CAN YOU BE A "JACK OF ALL TRADES?"
If one of your key trusted employees came to you and said "I think we have a problem - I think we offer too many services," what would you say to them? They might even say "Sales are suffering because we confuse prospects with so many different services, and because of that, people are less likely to buy.”
The natural tendency of many business owners is to try appeal to all buyers, providing everything and anything people might need. If you do that, however, you will have less business. When you specialize and differentiate, you will be much more successful. Trying to offer everything usually creates confusion, lack of focus, frustrated staff, wasted energy and more.
Are you a disaster contractor that offers: water mitigation, sewage cleanup, fire restoration, contents pack-out, mold remediation, carpet cleaning, duct cleaning, pressure washing, trauma scene cleanup, reconstruction, electronics restoration and even more? What do you do best? What makes you the most profit? What takes up the most time with the least results? How do you train and keep skilled people in all those different services? Why are you trying to be all things to all people?
You may very well be a five, ten or fifteen year old company that has experienced a downturn, and even had a panic attack or two about possibly adding more services to try to pick up the slack and "capture" more work. Your marketing materials, promo's, advertising, and sales and marketing efforts may be costly and inefficient at best, draining away valuable time and money from your core competencies. I know many contractors that operate on the philosophy "if you want it, we sell it." Circle right back to "You cannot be all things to all people."
Possibly, somehow over the many years of existence your company lost focus on providing exceptional services in your best area of expertise. We often tend to subscribe to the common idea that expanding our line of products and services was a sure path to more success. It isn’t. What almost always happens is; the company wallows in mediocrity trying to chase every market possible. Specifically, the quality of your products and services decline, employee morale suffers, resources are wasted, sales level off, and confusion abounds.
Multinational companies are often guilty of this, but it is certainly not limited to huge corporations. This mentality debilitates small and medium-sized businesses, jeopardizing the very roots of their existence (and often puts them out of business). Remember, during the 1990’s, Apple suffered from an expansive product line that almost led it to bankruptcy. You probably know the story. It took the return of Apple’s cofounder, Steve Jobs, as CEO to turn the company around. How did he do it? Jobs eliminated nonessential product lines of the company, keeping only four. Some of his eliminations were profitable lines. When discussing the amazing turnaround in a 2008 interview, Jobs said, People think focus means saying “yes” to the thing you’ve got to focus on. But that’s not what it means at all. It means saying ‘no’ to the hundred other good ideas that there are. You have to pick carefully. I’m actually as proud of the things we haven’t done as the things we have done.
Pepsi-Cola stopped trying to be all things to all people in order to compete with its rival Coca-Cola. Pepsi went from being outsold by Coca-Cola in the late 1950s by five to one to being only 10 percent behind in total sales in the United States. There seems to be a foolish belief that the wider net catches more customers, in spite of numerous examples to the contrary.

### WRITTEN INSTRUCTION
In the article on being a jack of all trades, how many product lines did Steve Jobs keep after returning to Apple as CEO? The lines after this point are separate material, unrelated to the article on being a jack of all trades.

### INFORMATION PROVIDED
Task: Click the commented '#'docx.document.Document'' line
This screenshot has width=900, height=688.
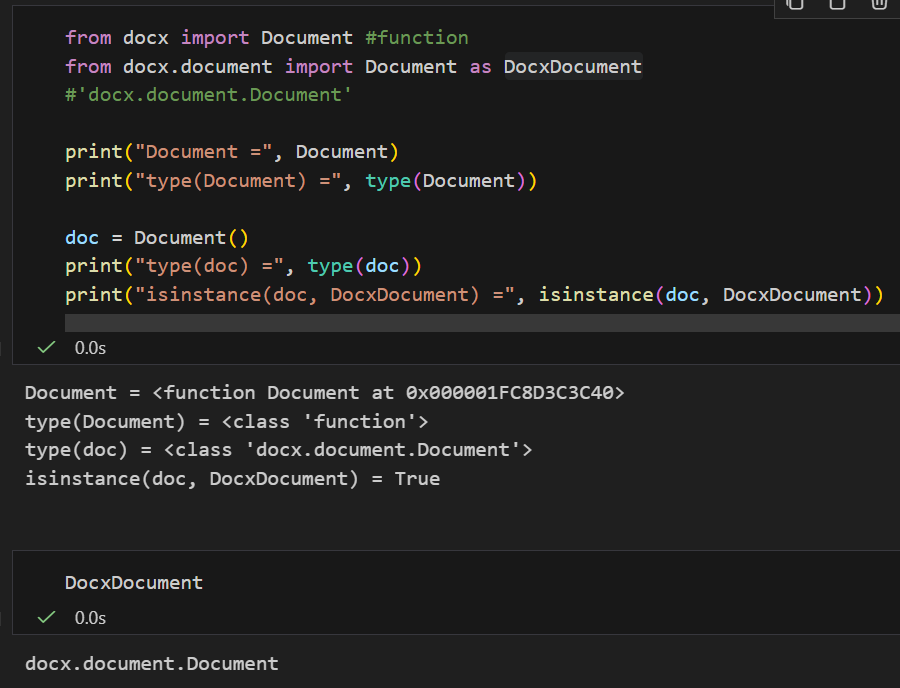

### ANSWER
Four.